Segment Open
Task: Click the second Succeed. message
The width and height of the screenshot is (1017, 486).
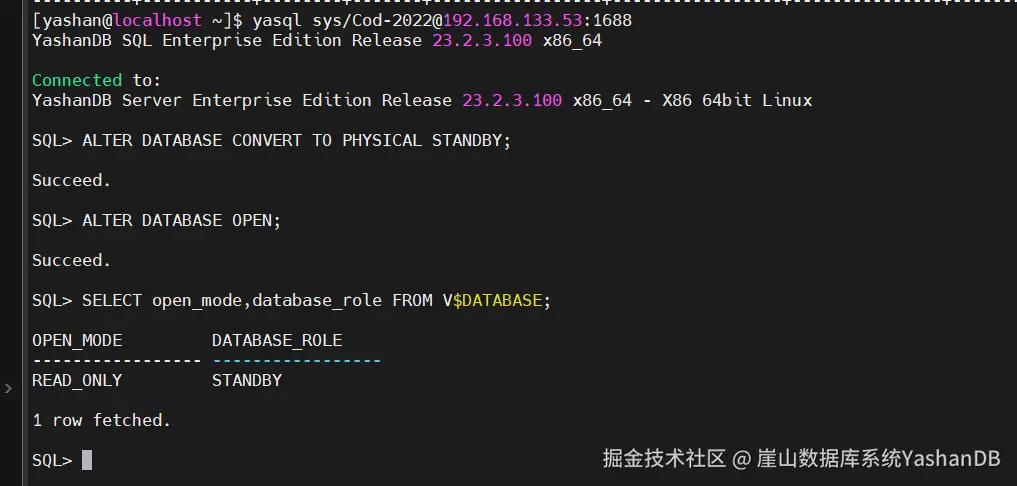Action: pos(72,260)
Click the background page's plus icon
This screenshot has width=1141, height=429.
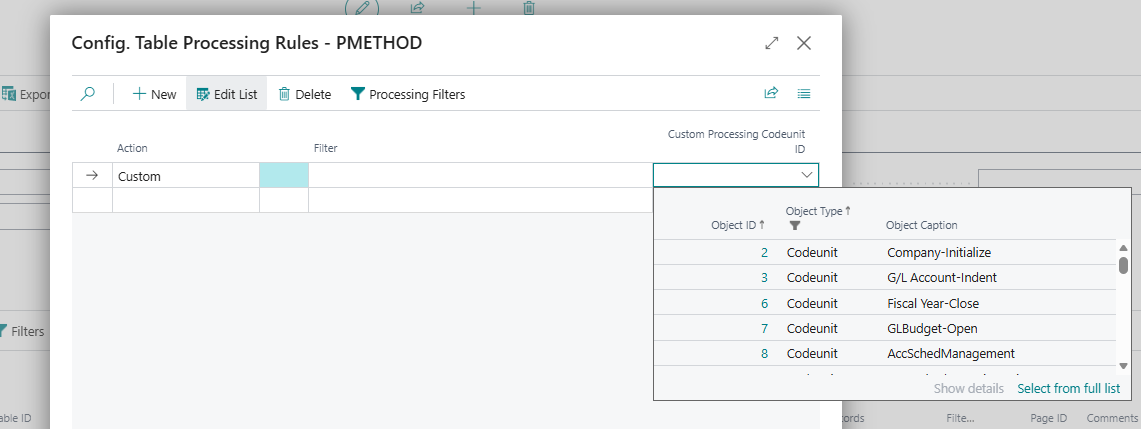(x=473, y=8)
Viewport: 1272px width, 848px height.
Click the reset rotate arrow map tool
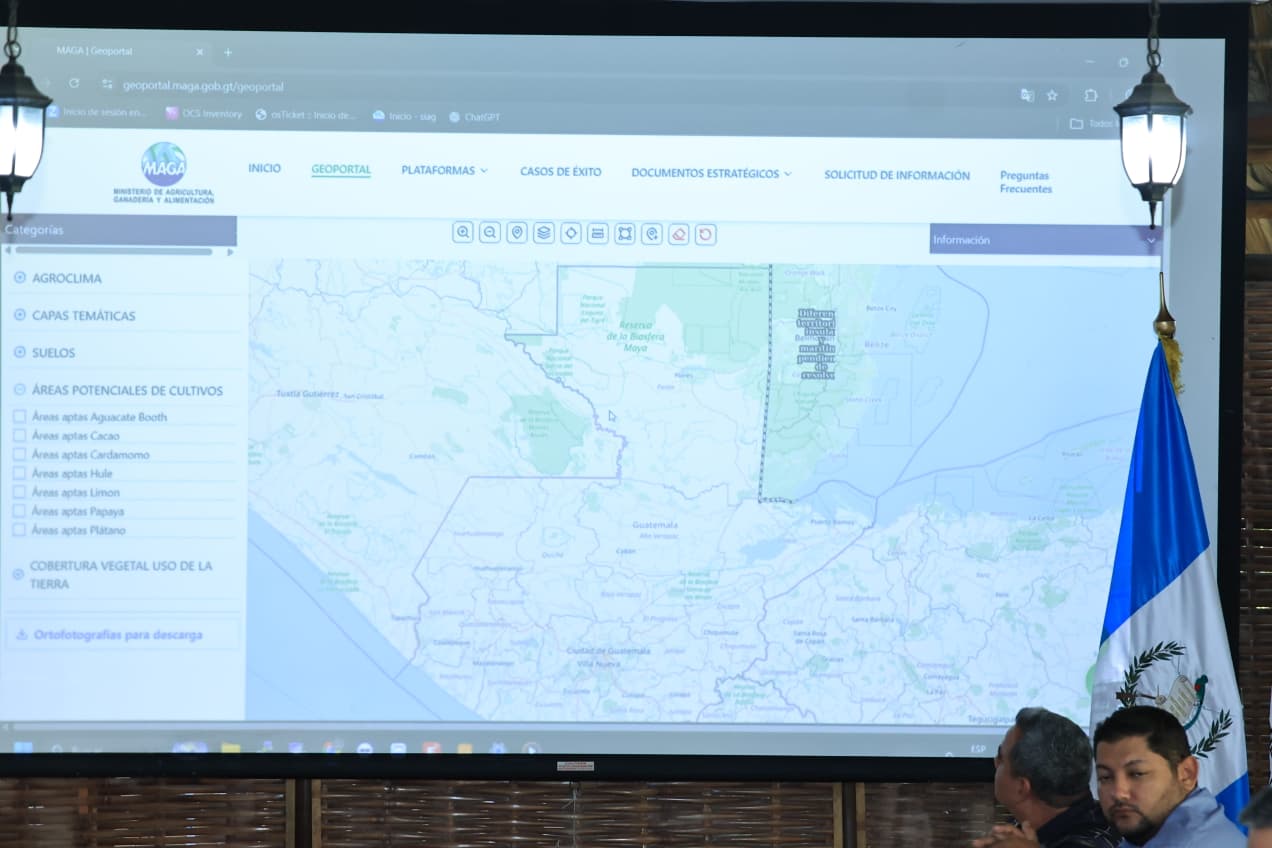pyautogui.click(x=706, y=234)
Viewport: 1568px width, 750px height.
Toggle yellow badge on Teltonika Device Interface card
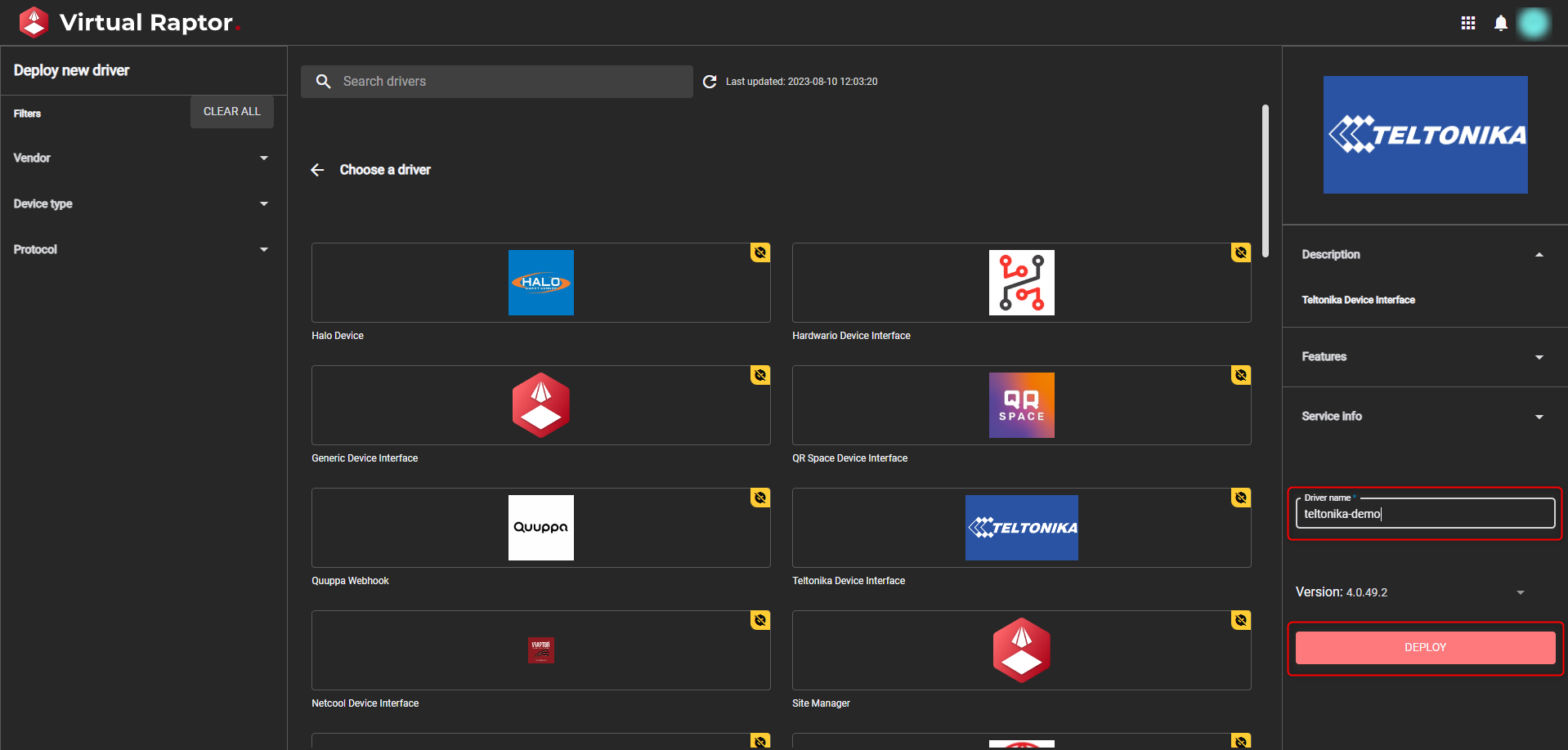[x=1241, y=498]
Segment Closed
**WHAT TO PRODUCE:** Check each line of the records for the word "Viewport", and show the lines that contain it.

**TASK OUTPUT:**
Viewport: 1272px width, 848px height.
Viewport: 1568px width, 750px height.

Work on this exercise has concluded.